◆ Aufgaben:
**1)** Kopieren Sie aus dem Ausgangsdokument den Abschnitt von „Die Fachstelle Berner“ bis einschließlich „entgegensetzen zu können.“ ohne jede Abweichung.
**2)** Welche Fachstelle wird im Ausgangsdokument als gute Informationsquelle für Lehrpersonen genannt?

◆ Ausgangsdokument:
* * * * *

Da diese Schritte keine Verhaltensänderung beim Schüler zeigen, folgt der nächste Schritt zur Schul- bzw. Jugendsozialarbeiterin. Auch sie reagiert professionell und sucht als Fallführerin den runden Tisch, mit der Hypothese im Hinterkopf, dass ein Suchtverhalten hinter den Lügengeschichten stecken könnte. Leider zieht die Mutter in dieser Phase die Zusammenarbeit mit der Psychologin vor.
Die Fachstelle Berner Gesundheit ist sicher eine gute Informationsquelle für Lehrpersonen, noch besser wäre, wenn sich die Mutter mit ihrem Sohn dort melden und Unterstützung erhalten würde. Der Bub braucht dringend Hilfe. Ein Ausschluss aus dem Sportunterricht und aus weiteren Aktivitäten erachte ich als nicht zielführend, weil dies an seinem Suchtverhalten nichts ändern wird und weil gerade diese Aktivitäten – Bewegung und soziale Kontakte – wichtig sind, um dem übermässigen Medienkonsum etwas entgegensetzen zu können.
Nun, was bedeutet das für den runden Tisch und für die Fallführung? Auch wenn die ADHS-Thematik vermutlich eng mit dem Suchtverhalten verknüpft ist, empfehle ich, diese beiden Themen auseinander zu halten.

* * * * *

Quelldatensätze

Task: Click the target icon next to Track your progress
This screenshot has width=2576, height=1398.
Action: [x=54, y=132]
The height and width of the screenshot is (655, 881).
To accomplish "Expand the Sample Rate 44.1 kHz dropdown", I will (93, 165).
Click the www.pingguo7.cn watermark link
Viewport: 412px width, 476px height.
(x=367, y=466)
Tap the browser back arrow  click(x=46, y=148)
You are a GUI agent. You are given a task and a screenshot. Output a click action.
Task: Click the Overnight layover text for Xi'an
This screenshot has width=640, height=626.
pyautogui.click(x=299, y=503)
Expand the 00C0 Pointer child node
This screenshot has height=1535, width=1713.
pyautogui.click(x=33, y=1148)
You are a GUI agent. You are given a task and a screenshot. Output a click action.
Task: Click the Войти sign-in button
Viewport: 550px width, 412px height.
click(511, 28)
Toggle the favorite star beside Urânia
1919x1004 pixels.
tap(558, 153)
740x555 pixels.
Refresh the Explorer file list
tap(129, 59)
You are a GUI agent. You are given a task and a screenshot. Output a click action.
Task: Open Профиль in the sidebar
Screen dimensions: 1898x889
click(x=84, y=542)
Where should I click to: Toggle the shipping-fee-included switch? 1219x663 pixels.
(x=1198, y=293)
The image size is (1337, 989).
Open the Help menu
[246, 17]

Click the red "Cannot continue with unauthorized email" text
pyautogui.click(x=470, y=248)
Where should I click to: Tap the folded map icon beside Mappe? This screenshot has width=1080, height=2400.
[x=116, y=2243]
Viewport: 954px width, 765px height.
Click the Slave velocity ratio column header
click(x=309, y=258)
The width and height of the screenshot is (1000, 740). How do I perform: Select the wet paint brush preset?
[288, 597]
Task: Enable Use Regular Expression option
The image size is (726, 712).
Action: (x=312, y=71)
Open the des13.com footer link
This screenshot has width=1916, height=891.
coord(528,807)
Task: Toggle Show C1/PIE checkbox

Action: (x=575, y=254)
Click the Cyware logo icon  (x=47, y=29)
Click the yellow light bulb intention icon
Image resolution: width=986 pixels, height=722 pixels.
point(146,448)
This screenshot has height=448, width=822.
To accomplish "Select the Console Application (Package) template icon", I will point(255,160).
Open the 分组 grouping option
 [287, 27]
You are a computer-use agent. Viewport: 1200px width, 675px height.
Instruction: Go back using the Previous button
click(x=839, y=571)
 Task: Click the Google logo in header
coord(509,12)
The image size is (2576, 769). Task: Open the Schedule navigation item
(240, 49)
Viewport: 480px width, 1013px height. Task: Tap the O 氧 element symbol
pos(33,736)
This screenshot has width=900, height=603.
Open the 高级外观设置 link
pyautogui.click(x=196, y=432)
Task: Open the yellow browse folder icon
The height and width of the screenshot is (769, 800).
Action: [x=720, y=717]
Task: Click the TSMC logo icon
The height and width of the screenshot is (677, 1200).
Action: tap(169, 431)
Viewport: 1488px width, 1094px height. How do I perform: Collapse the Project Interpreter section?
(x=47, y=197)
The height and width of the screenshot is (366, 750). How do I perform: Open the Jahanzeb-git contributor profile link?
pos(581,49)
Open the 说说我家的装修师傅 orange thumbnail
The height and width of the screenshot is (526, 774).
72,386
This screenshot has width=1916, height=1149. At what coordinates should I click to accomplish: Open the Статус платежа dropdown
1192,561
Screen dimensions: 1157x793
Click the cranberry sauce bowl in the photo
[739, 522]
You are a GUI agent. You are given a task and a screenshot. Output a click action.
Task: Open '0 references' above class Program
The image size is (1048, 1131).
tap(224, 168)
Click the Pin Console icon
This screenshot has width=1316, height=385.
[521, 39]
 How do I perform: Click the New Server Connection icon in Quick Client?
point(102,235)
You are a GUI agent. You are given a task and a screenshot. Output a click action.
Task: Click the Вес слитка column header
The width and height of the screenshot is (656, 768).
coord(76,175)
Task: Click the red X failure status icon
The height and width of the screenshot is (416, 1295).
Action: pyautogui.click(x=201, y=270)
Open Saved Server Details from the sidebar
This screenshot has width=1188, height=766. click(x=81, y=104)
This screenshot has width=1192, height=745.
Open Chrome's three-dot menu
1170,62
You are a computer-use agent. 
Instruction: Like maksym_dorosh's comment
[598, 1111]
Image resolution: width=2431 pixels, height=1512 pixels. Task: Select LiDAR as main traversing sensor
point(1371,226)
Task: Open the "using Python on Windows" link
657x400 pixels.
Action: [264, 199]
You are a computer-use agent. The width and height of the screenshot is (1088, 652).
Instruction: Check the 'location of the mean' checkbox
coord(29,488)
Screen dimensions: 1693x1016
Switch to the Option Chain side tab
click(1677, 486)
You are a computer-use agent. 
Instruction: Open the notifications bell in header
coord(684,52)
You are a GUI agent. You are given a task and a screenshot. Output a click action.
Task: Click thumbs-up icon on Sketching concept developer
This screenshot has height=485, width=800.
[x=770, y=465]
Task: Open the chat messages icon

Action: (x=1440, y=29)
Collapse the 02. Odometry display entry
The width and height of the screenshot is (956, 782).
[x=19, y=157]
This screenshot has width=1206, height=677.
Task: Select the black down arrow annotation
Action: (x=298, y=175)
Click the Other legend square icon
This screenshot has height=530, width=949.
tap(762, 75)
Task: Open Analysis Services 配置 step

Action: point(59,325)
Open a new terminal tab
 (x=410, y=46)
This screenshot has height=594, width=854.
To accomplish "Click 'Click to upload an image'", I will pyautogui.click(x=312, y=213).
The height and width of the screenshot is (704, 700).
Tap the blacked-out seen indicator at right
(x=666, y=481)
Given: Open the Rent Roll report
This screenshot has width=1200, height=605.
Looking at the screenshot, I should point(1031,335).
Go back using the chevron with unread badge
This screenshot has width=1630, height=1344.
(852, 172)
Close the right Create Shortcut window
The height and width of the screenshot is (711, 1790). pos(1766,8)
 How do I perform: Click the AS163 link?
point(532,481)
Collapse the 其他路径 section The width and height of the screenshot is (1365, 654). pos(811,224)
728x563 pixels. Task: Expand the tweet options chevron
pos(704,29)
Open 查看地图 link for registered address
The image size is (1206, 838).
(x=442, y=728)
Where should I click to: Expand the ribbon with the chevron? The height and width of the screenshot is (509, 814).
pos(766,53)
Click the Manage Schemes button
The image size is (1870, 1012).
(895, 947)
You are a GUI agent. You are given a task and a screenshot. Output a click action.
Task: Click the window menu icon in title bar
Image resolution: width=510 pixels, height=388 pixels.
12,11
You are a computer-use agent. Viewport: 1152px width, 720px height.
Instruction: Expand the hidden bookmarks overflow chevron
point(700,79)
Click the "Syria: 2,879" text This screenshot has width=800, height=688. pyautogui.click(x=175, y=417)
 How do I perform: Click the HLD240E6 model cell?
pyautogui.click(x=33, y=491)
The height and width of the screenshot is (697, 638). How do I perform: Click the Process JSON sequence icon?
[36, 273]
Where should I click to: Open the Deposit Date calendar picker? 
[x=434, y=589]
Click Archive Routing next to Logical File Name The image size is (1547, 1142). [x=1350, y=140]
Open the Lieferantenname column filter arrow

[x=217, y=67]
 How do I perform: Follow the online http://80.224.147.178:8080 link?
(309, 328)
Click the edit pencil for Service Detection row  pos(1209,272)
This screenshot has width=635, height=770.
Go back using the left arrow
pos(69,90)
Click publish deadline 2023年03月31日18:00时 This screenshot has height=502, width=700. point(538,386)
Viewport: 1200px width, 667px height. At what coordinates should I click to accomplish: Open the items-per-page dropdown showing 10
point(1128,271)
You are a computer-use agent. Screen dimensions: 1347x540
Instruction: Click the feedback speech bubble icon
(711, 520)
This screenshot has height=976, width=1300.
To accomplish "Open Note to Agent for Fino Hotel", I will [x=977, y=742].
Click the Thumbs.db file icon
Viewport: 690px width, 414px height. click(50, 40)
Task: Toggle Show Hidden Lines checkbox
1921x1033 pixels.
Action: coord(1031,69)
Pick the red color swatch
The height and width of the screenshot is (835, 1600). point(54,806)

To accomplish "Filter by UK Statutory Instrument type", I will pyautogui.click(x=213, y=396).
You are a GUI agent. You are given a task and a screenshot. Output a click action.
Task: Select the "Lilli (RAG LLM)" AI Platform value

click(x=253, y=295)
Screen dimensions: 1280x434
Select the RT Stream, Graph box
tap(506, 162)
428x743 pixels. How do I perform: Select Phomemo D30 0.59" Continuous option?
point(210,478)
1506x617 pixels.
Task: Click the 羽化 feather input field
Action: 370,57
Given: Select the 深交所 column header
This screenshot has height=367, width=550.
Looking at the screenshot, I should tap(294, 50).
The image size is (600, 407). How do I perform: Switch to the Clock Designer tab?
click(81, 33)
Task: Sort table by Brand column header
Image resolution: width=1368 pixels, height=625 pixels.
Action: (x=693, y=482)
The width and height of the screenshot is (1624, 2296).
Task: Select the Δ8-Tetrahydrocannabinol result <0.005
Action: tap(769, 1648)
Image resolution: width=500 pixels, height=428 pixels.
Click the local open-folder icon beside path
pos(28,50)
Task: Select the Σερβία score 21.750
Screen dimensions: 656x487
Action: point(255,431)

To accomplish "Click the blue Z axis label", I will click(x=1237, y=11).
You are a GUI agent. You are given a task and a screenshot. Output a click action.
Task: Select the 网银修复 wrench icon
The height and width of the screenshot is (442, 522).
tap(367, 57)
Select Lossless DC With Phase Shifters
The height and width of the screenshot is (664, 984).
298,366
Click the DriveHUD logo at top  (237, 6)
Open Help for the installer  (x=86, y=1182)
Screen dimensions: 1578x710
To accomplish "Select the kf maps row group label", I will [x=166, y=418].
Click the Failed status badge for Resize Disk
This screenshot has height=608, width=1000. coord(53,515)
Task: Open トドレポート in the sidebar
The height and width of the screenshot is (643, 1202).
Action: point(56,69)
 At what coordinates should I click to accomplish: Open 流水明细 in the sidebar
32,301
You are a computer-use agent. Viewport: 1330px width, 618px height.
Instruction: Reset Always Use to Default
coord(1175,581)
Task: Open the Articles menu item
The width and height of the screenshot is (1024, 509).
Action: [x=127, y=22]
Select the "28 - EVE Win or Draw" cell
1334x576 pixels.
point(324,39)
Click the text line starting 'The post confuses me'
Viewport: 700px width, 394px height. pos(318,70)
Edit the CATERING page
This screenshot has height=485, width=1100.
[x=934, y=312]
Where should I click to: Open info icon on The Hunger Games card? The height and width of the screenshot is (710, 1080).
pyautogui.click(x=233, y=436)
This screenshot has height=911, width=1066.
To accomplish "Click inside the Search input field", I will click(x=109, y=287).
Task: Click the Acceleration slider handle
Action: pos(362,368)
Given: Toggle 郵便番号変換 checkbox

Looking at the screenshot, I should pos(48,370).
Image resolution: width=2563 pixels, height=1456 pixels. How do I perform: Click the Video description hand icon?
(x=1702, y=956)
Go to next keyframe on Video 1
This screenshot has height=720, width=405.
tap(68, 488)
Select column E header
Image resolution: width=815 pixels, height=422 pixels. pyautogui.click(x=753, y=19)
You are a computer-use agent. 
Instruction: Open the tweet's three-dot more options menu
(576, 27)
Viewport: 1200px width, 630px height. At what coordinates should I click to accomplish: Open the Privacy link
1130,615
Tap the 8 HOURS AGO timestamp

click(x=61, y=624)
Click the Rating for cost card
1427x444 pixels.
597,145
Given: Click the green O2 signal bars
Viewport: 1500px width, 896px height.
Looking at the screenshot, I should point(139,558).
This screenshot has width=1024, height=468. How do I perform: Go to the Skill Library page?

* * * * *

◆ Lösungen:
**1)**
Die Fachstelle Berner Gesundheit ist sicher eine gute Informationsquelle für Lehrpersonen, noch besser wäre, wenn sich die Mutter mit ihrem Sohn dort melden und Unterstützung erhalten würde. Der Bub braucht dringend Hilfe. Ein Ausschluss aus dem Sportunterricht und aus weiteren Aktivitäten erachte ich als nicht zielführend, weil dies an seinem Suchtverhalten nichts ändern wird und weil gerade diese Aktivitäten – Bewegung und soziale Kontakte – wichtig sind, um dem übermässigen Medienkonsum etwas entgegensetzen zu können.

**2)** Die Fachstelle Berner Gesundheit.